Held There Beside the Signified

“Approx. 6 minutes” (2000) was recorded a few months after I moved from Chicago to Bloomington. It was a late night session recorded one weekend when Static Films and Kirstin Grieve came to visit, heavily influenced by the live digressions performed by Leonard Cohen and The Army on their tour documented in the film Bird on a Wire. I have reworked this session many times since 2000, most recently as one of the “Songs of Reunion” palindromes on the Fabrica Records boxset, Held There, Beside the Signified.

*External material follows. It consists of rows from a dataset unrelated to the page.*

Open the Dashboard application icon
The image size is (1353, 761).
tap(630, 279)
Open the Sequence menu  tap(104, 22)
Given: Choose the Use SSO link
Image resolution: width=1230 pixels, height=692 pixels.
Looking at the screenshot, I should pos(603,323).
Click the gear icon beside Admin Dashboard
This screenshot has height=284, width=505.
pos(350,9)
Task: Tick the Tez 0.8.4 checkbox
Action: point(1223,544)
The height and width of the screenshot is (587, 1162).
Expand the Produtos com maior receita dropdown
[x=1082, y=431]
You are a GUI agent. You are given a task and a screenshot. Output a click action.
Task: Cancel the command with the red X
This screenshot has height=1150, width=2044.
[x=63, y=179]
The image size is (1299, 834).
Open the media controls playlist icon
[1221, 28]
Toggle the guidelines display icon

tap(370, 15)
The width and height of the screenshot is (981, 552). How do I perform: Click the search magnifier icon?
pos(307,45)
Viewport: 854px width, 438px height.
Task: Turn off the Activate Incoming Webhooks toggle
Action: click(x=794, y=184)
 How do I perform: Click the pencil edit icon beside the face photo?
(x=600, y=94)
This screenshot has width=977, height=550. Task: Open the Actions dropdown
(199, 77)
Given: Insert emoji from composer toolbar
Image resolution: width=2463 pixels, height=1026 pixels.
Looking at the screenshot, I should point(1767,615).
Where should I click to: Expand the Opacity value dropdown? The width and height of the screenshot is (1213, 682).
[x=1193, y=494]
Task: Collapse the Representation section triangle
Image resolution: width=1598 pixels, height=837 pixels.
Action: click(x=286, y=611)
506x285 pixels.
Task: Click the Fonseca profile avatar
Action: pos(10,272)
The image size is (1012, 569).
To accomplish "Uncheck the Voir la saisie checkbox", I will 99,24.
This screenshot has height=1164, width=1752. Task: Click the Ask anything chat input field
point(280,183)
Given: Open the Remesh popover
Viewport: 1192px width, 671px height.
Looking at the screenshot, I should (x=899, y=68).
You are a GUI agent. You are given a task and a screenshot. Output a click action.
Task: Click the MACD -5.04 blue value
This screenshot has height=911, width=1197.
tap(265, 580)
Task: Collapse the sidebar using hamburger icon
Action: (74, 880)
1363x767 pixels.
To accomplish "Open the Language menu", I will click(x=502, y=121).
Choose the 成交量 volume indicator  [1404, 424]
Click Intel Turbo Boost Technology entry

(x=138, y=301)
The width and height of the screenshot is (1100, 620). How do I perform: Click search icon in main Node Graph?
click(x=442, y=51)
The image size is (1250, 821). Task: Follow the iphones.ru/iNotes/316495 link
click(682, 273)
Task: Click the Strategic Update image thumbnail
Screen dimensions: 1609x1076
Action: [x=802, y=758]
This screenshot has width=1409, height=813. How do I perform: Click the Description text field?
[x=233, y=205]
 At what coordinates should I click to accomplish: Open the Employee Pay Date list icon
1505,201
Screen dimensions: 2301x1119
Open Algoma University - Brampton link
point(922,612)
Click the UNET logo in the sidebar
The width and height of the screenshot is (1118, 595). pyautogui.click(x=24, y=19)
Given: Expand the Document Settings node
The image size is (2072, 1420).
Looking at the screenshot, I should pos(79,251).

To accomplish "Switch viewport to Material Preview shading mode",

“Instrumental 3” (1996) is one of the very first Drekka tracks I recorded, from 1996. It was the first session I did that sounded like what I was going for at the time; a kind of Flying Saucer Attack, hazy, meditational space-folk sound. I still love this track, heavily inspired by living in Alaska for a year or so previous to moving back to Boston and then to Chicago. The ’90s were years of constant movement for me.

SIDE B:

“Thirty-three years will not be a long time” (2000) is a track I recorded just before moving to Indiana. It was a rumination on aging, as I entered my thirties and approached the age Christ was historically when he was crucified, as well as the age Leonard Cohen was when he recorded his first album. It is a collaboration with Angelica Busque, an inspiration and endlessly enthusiastic artist who has sadly since passed away. It was recorded for a Christmas compilation on Silber Records and also released on a Christmas comp for the Netherlands label VPRO.

“Christmas 1973 or 1974” (1999) is a lament for my childhood. I can hardly remember anything from when I was younger. For years, I had a vague memory of having seen some Super 8 films of myself as a young child. I would eventually find the films when my grandparents were moving out of their house of 50 years, so we made a video for the track using the actual footage yearned for in the lyrics, manifesting this dream. This is another early example of my interest in evolutionary production techniques. The base of the song is drawn from a Static Films cover recorded a year earlier as a birthday present for Mark Trecka. And the lyrics for this track were later used again for the Turn Pale B-side “Mesmerized.”

“We who are not lonely” (2000) is a favorite early Drekka track for many people. This track and the next were recorded while I was preparing to leave Chicago, in an empty apartment with Angelica sleeping or reading next to me. It was inspired by something Jeff Magnum had written regarding why he had stopped working on new Neutral Milk Hotel material. The desire to have a positive effect on the world around oneself, in spite of how we may be feeling internally. And when in doubt, attempting to be unseen.

“Tracking shot (wide)” (2000) is a stream-of-consciousness sound piece dedicated to Andrei Tarkovsky. I used to work on evolving loops for hours in my studio, every hour or so recording a few minutes to DAT. This one came together late one night while it was pouring rain outside. I had been working on a concept album focusing on the themes of Tarkovsky’s films, and for me this track evokes the scene in Stalker where the stalker, the writer, and the professor are sneaking out of the city. The track was released as a multi-speed lathe-cut 7″ on Morc Records, cut to be played at any speed.